Records That Stand Up
Good records win audits. Build a single folder for the year. Save invoices, pharmacy printouts, EOBs, and canceled checks. Tag each item as paid by cash, card, or HSA/FSA. A mileage log can be a small notebook or a spreadsheet. Tie totals to the lines on Schedule A. If your software asks for categories, mirror the layout of your table above and you’ll stay organized.
What Doesn’t Count
Here are common items that trip people up: gym dues, cosmetic work done purely for looks, diapers for healthy infants, babysitting while you see a doctor, and home upgrades that simply add comfort. Vitamins and supplements fall in the no pile unless a doctor prescribes them to treat a diagnosed condition. Insurance premiums paid with pre-tax payroll dollars don’t go on Schedule A because the tax break already happened on the paycheck.
How To Decide Whether To Itemize
This deduction only helps if all itemized deductions beat the standard deduction for the year. Many filers only itemize in years with a spike in medical costs or mortgage interest.
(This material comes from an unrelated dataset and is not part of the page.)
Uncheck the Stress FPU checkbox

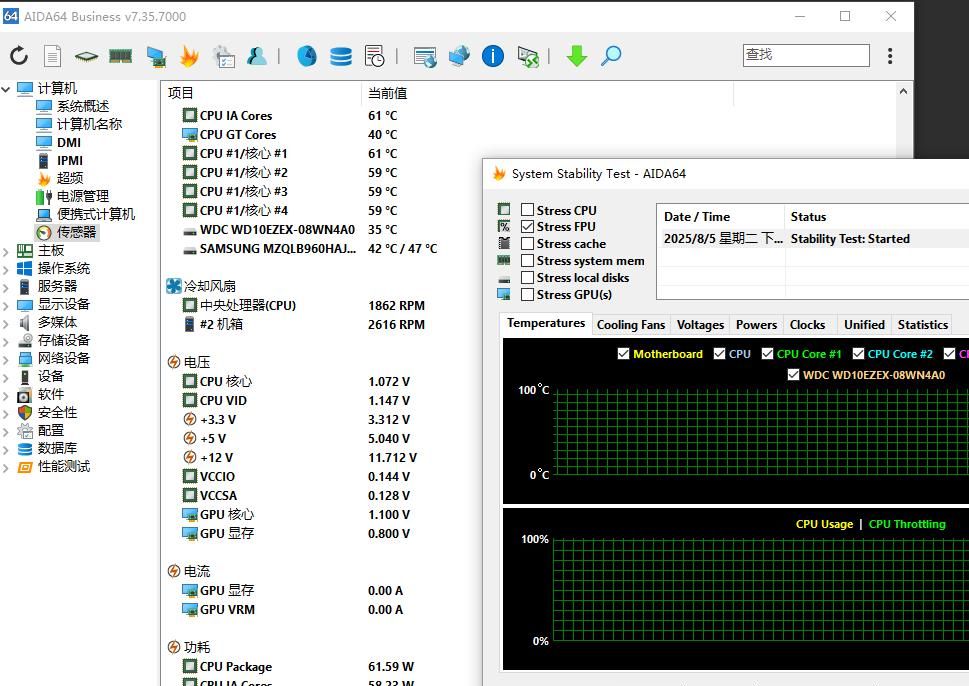click(527, 227)
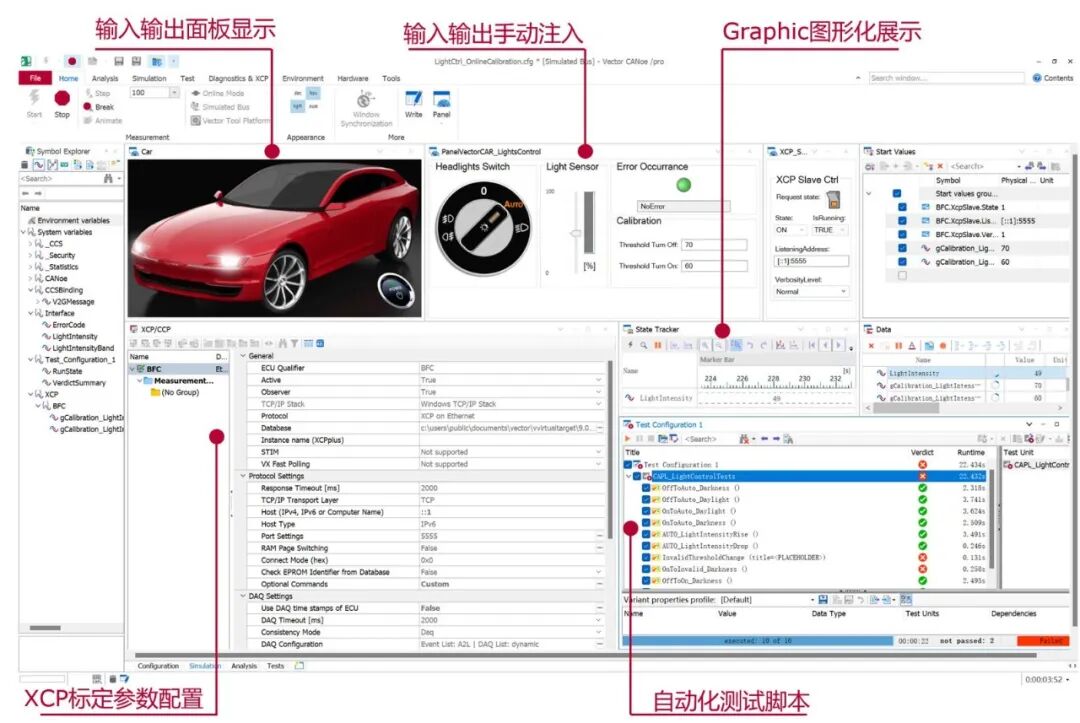Switch to the Analysis desktop tab
This screenshot has width=1080, height=723.
243,665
If your medical total comes in just above the floor, the net write-off may be small. Run a quick comparison in your software: standard deduction versus itemized. Pick the higher result.
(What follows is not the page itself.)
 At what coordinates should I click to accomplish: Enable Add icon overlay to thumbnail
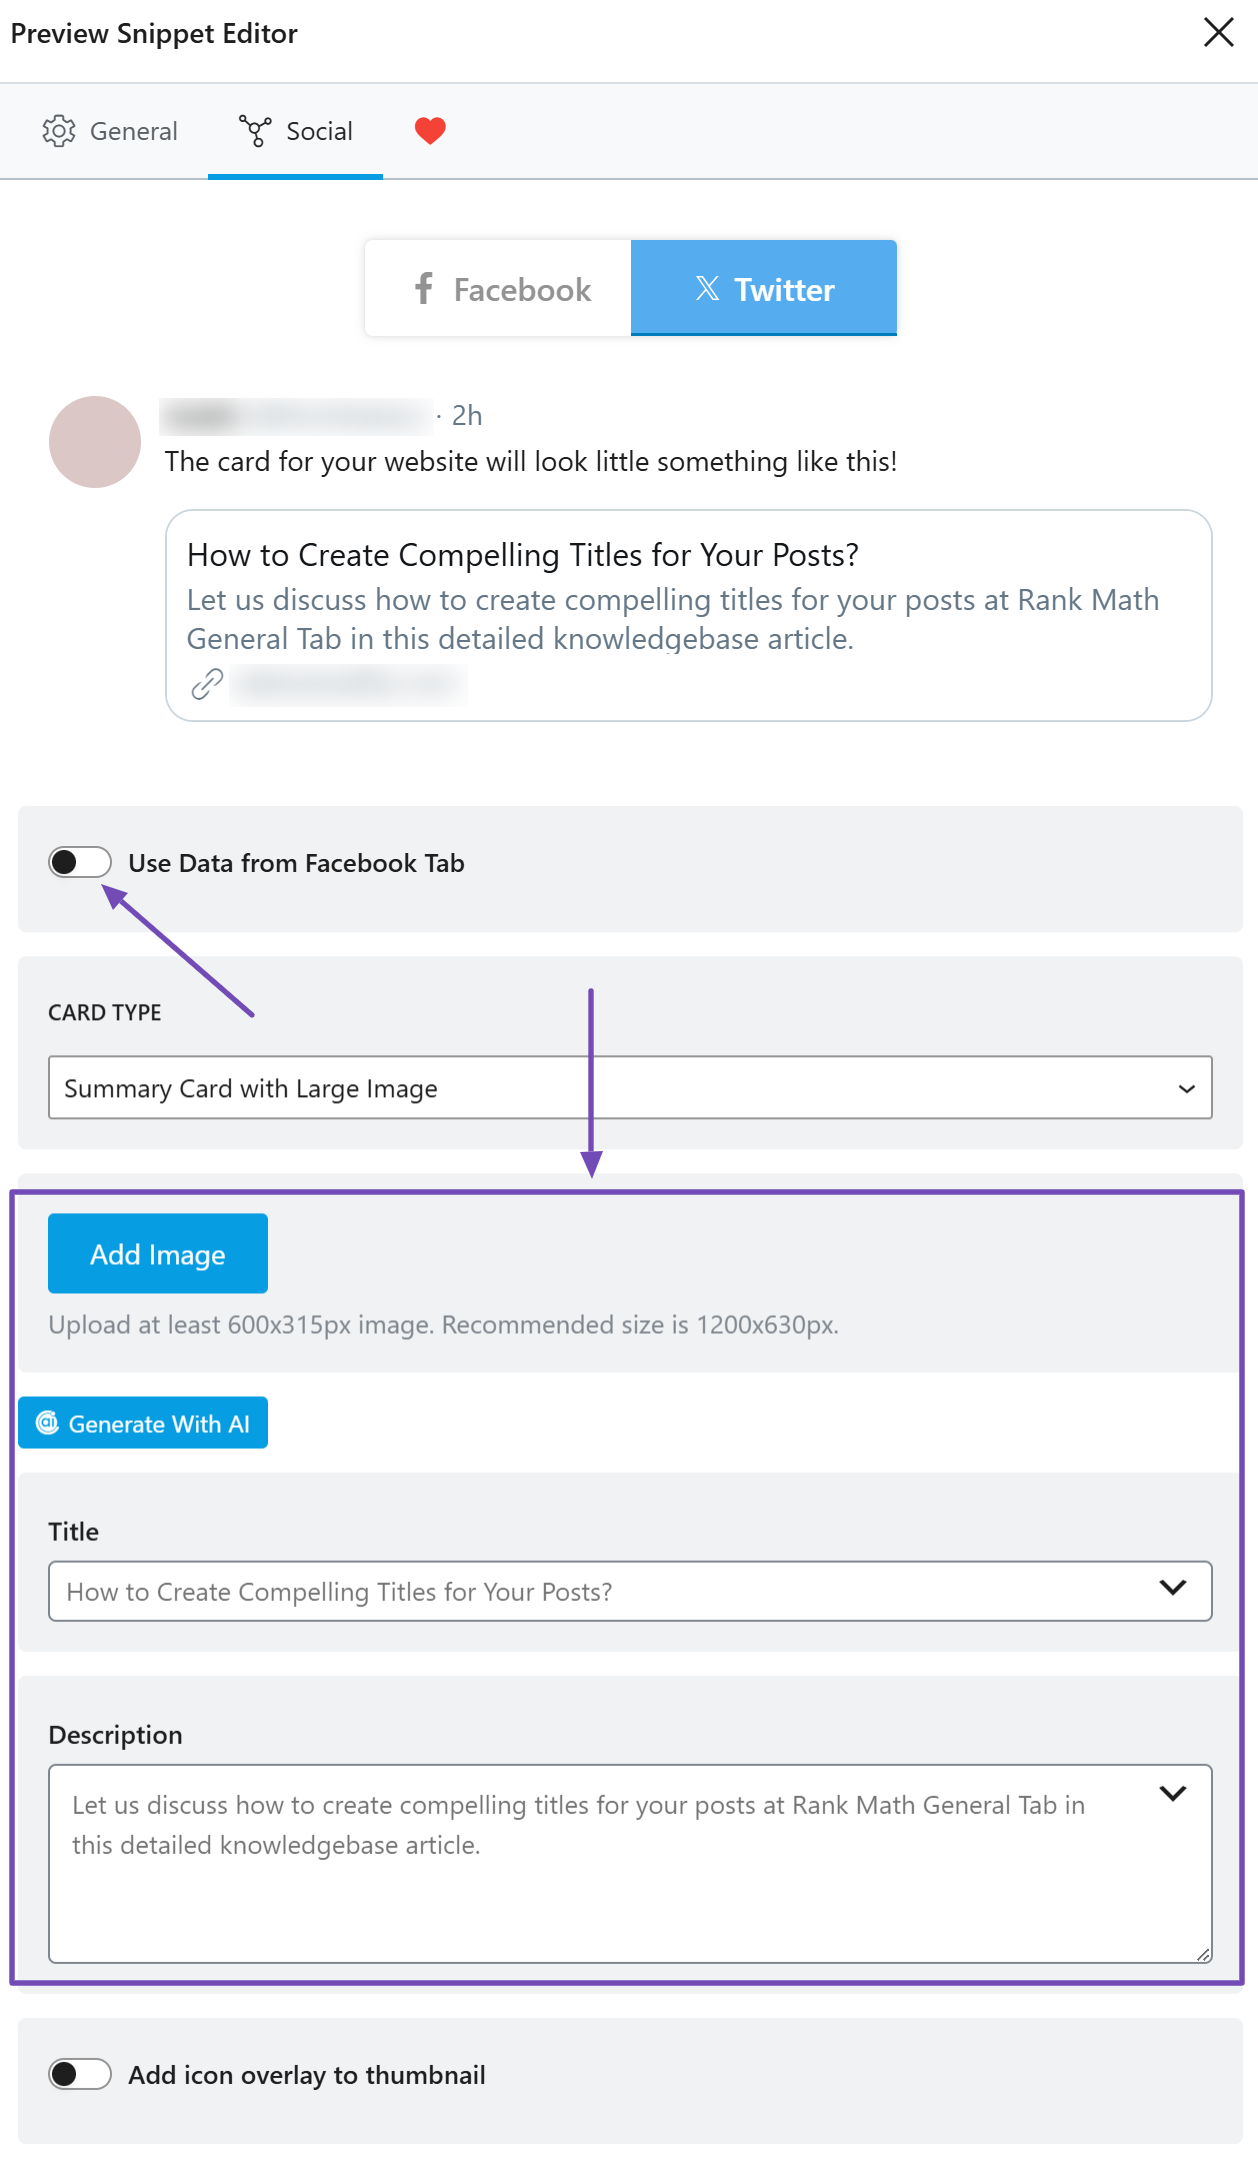click(x=81, y=2074)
Worked Examples You Can Copy
These bite-size scenarios show how the floor changes the outcome.
| AGI | Out-of-Pocket Medical | Deductible Portion |
|---|---|---|
| $60,000 | $5,000 | $500 (5,000 − 4,500) |
| $100,000 | $10,000 | $2,500 (10,000 − 7,500) |
| $40,000 | $2,800 | $0 (below the $3,000 floor) |
Smart Timing Moves
If you’re close to the 7.5% line, timing can help. Ask if a procedure can land before December 31 so the bill hits the current year. Refill prescriptions in late December if you’ve already cleared the floor. Delay small elective costs to the next year if you won’t itemize this year. Balance timing moves with your health needs first.
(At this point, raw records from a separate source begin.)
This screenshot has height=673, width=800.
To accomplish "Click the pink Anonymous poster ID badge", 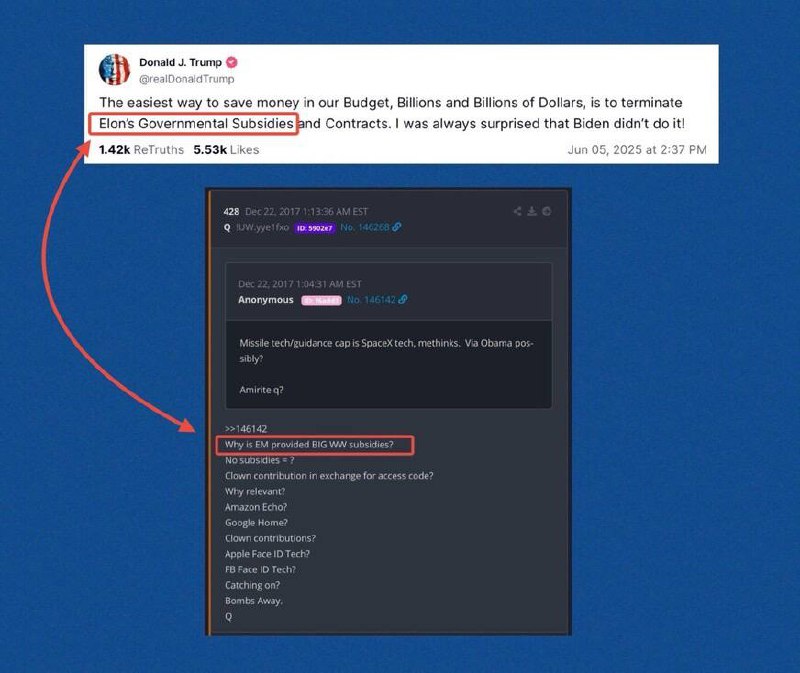I will 321,301.
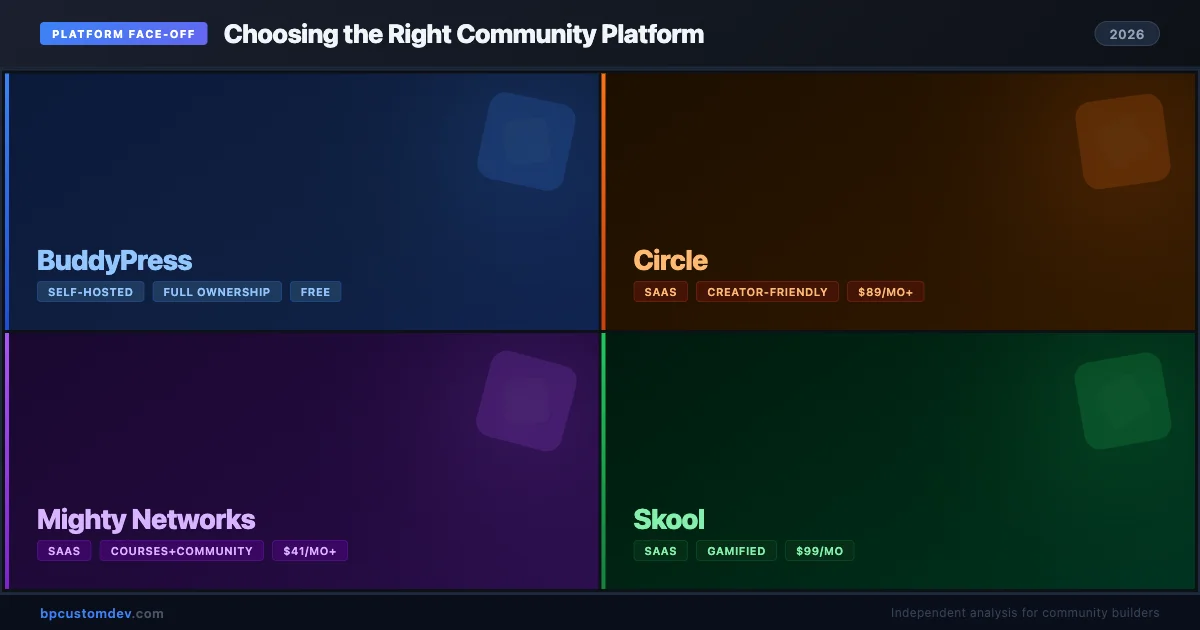Expand the COURSES+COMMUNITY tag
Viewport: 1200px width, 630px height.
tap(181, 550)
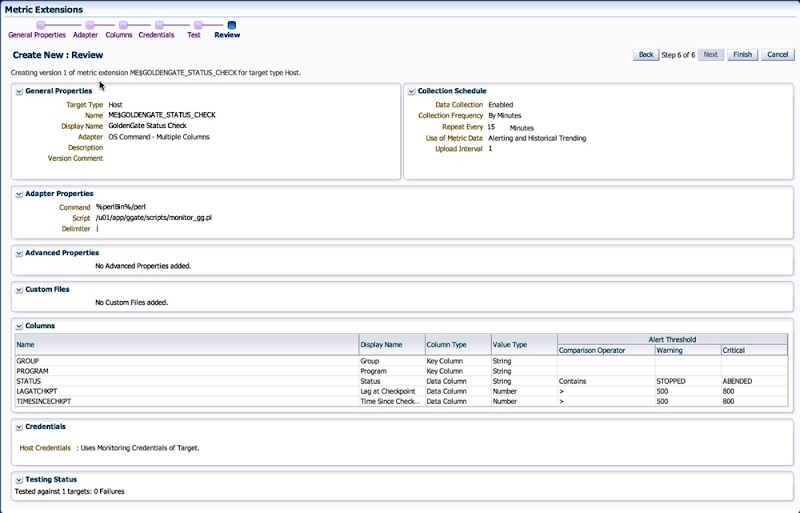Collapse the Custom Files section
Viewport: 800px width, 513px height.
pos(19,289)
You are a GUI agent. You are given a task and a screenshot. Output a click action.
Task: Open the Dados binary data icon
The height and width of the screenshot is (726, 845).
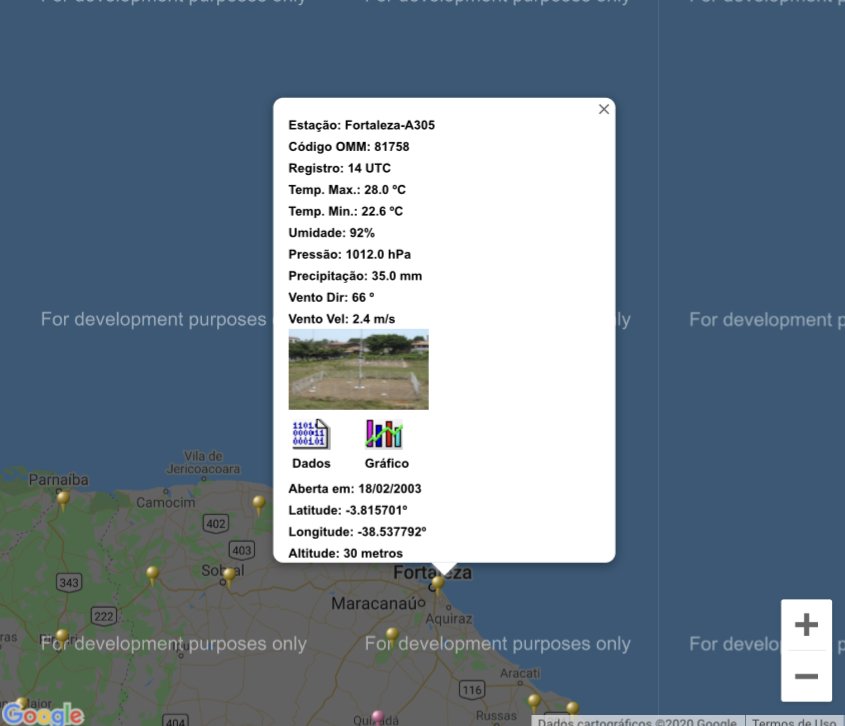click(x=310, y=434)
Marketplace Credits, Medicare, And Your Totals
People with Marketplace coverage should match Form 1095-A to Form 8962 to settle advance credits. Your deductible amount is your share after that math. Medicare enrollees can count Part B, Part D, and Medigap premiums they paid. If Social Security withheld Part B from benefits, the premium still counts as paid by you.
How To Prep Your Return
Make a two-column list: paid with pre-tax accounts versus paid with after-tax money. Pull totals by category. Enter the sum on the medical line of Schedule A. Keep backup ready to match any number on your return. If you amended an earlier year due to a later reimbursement, add a short note in your files that explains the change.
Where To Double-Check The Rules
The IRS keeps a clear, item-by-item guide in Publication 502. That page covers who’s eligible, what counts, how reimbursements change the math, and where to report the deduction. For mileage and travel tied to care, the current cents-per-mile rate appears on the IRS page for standard mileage rates. If your situation mixes premium credits, self-employed health insurance, or long-term care insurance, read the relevant sections and keep notes with your return.